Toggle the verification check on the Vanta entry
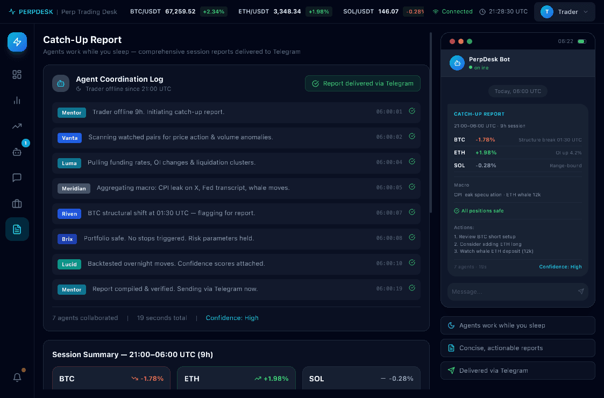This screenshot has width=604, height=398. (412, 136)
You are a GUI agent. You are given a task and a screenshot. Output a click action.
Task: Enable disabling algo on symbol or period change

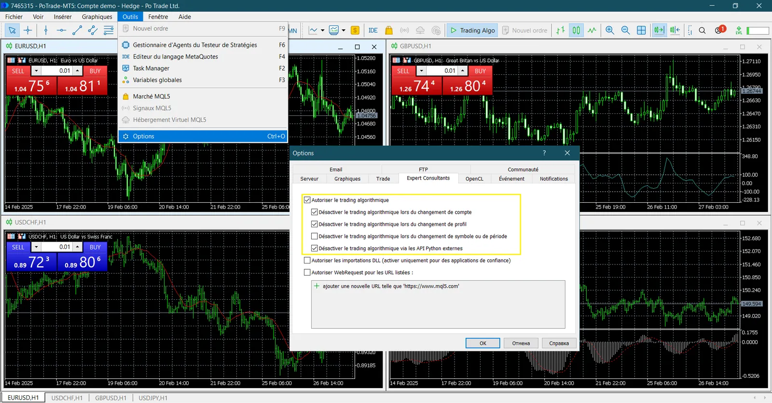pyautogui.click(x=315, y=236)
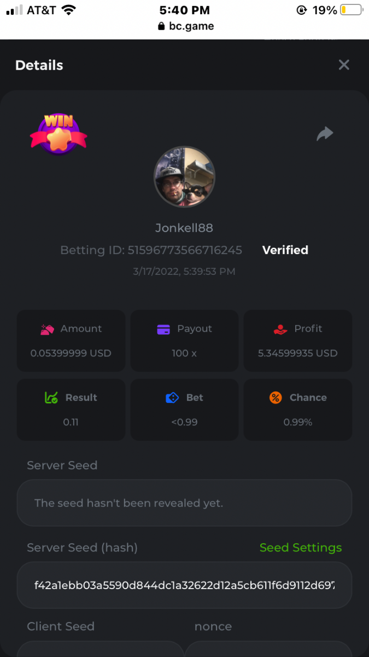This screenshot has height=657, width=369.
Task: Close the Details panel with X
Action: (344, 65)
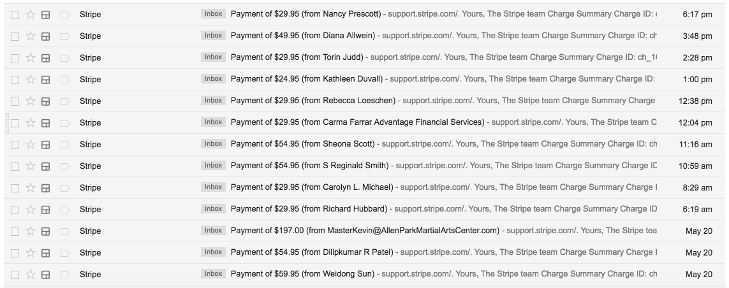
Task: Open the $197.00 MasterKevin payment email
Action: pos(365,231)
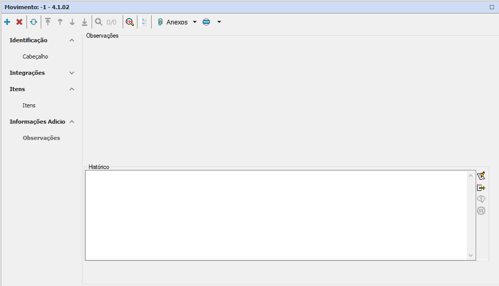Viewport: 499px width, 286px height.
Task: Click the 01 counter icon beside Histórico
Action: click(x=481, y=211)
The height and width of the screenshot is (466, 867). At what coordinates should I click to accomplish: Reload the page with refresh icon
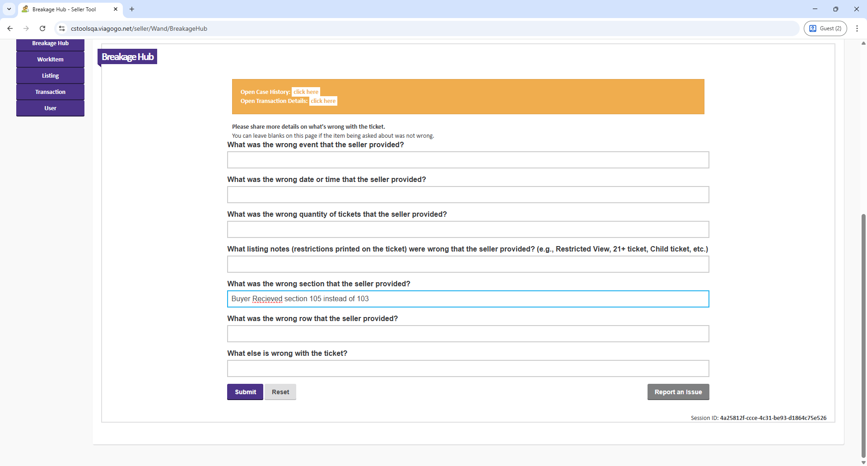(42, 28)
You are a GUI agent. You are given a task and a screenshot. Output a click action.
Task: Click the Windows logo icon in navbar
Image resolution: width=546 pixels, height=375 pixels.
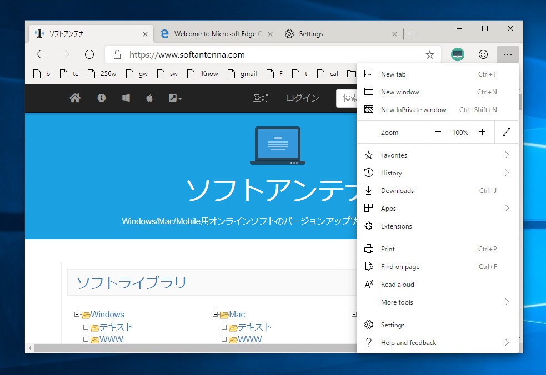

------------------------------

What this task involves >> Set out the material once more, exact in every line, with no images.

Task response >>
Toggle the verification check on the Vanta entry
This screenshot has width=604, height=398. (412, 136)
You are a GUI agent. You are given a task and a screenshot. Output a click action.
Task: Enable disabling algo on symbol or period change

pyautogui.click(x=315, y=236)
This screenshot has height=657, width=369.
Task: Close the Details panel with X
Action: (344, 65)
Task: Open the $197.00 MasterKevin payment email
Action: pos(365,231)
Viewport: 499px width, 286px height.
Task: Click the 01 counter icon beside Histórico
Action: click(x=481, y=211)
The height and width of the screenshot is (466, 867). At what coordinates should I click to accomplish: Reload the page with refresh icon
(42, 28)
You are a GUI agent. You are given a task and a screenshot. Output a click action.
Task: Click the Windows logo icon in navbar
Image resolution: width=546 pixels, height=375 pixels.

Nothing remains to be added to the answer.